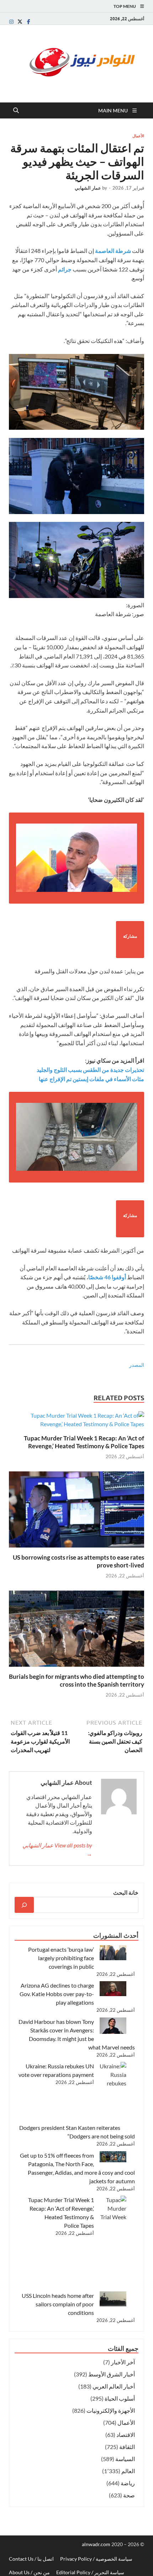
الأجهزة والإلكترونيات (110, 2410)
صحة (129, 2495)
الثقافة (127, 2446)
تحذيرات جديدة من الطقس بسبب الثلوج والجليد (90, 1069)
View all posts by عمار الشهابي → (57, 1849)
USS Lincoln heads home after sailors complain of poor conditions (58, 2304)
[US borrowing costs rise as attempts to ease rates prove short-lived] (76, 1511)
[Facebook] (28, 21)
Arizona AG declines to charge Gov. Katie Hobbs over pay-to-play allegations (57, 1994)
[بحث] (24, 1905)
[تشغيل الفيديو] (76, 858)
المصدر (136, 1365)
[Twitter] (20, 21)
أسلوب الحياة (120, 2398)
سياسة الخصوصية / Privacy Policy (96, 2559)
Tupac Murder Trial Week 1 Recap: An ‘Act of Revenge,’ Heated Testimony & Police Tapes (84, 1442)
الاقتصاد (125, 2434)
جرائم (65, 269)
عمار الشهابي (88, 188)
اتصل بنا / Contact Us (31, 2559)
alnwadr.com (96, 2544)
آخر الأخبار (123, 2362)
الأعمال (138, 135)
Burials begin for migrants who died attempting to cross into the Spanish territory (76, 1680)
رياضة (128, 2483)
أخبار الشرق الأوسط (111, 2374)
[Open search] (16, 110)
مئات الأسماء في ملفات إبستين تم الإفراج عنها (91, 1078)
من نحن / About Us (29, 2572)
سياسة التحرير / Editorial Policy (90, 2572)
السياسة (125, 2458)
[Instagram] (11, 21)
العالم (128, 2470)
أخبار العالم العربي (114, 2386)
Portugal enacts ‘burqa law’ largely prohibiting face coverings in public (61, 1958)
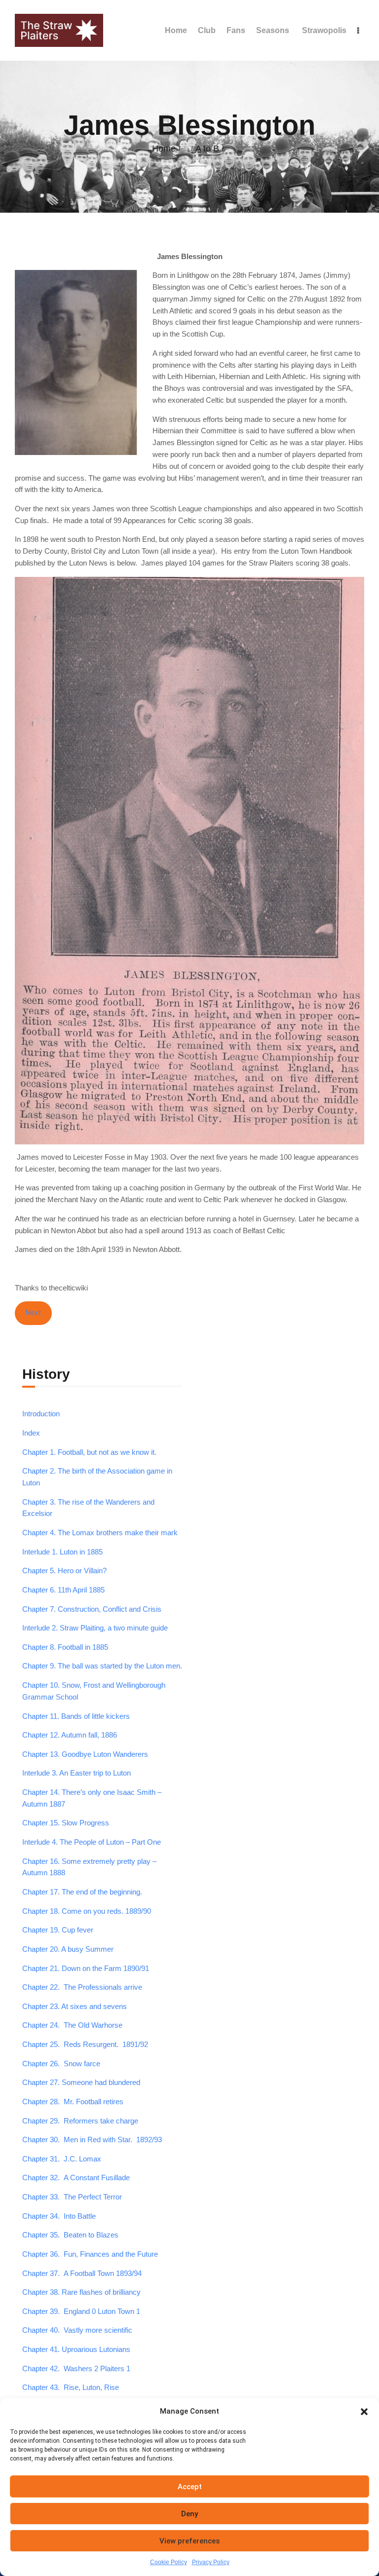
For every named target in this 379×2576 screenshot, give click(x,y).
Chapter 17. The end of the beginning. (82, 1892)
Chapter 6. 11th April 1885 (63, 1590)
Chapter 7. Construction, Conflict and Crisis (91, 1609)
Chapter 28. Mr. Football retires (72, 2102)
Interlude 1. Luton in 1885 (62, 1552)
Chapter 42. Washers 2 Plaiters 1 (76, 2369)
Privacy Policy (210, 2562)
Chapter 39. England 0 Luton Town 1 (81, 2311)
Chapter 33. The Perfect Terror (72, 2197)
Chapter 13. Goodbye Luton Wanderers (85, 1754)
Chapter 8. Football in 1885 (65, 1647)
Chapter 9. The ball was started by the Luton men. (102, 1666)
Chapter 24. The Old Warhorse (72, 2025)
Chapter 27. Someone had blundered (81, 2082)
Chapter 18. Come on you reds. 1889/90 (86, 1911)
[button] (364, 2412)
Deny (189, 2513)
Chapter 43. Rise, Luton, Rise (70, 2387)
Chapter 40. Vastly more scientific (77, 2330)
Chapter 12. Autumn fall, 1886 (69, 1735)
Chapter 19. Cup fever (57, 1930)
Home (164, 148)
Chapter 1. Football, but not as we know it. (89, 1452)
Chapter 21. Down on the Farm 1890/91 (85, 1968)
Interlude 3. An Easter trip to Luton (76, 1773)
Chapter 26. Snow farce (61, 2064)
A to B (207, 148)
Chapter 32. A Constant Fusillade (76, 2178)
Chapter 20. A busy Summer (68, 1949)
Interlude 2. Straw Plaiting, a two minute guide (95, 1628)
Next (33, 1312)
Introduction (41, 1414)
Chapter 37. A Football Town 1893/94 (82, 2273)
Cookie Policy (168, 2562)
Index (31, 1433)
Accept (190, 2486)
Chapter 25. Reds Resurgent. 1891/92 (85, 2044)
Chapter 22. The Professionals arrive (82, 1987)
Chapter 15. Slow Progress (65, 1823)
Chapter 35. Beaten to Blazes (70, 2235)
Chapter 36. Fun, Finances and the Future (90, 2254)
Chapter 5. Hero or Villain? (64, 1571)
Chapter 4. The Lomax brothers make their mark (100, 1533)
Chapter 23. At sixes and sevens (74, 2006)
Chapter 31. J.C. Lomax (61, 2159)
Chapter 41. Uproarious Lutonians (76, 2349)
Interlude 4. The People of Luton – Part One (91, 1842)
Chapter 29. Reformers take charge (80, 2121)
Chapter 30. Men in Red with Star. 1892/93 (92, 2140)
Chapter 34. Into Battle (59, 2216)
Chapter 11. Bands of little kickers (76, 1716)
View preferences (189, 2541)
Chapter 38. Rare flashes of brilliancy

• PROBLEM STATEMENT
The required output is every line from the one that holds "Introduction (41, 1414)" through the last line of the listing above, retyped exactly and with nothing else.

• WORKED SOLUTION
Introduction (41, 1414)
Chapter 37. A Football Town 1893/94 (82, 2273)
Cookie Policy (168, 2562)
Index (31, 1433)
Accept (190, 2486)
Chapter 25. Reds Resurgent. 1891/92 (85, 2044)
Chapter 22. The Professionals arrive (82, 1987)
Chapter 15. Slow Progress (65, 1823)
Chapter 35. Beaten to Blazes (70, 2235)
Chapter 36. Fun, Finances and the Future (90, 2254)
Chapter 5. Hero or Villain? (64, 1571)
Chapter 4. The Lomax brothers make their mark (100, 1533)
Chapter 23. At sixes and sevens (74, 2006)
Chapter 31. J.C. Lomax (61, 2159)
Chapter 41. Uproarious Lutonians (76, 2349)
Interlude 4. The People of Luton – Part One (91, 1842)
Chapter 29. Reformers take charge (80, 2121)
Chapter 30. Men in Red with Star. 1892/93 (92, 2140)
Chapter 34. Into Battle (59, 2216)
Chapter 11. Bands of little kickers (76, 1716)
View preferences (189, 2541)
Chapter 38. Rare flashes of brilliancy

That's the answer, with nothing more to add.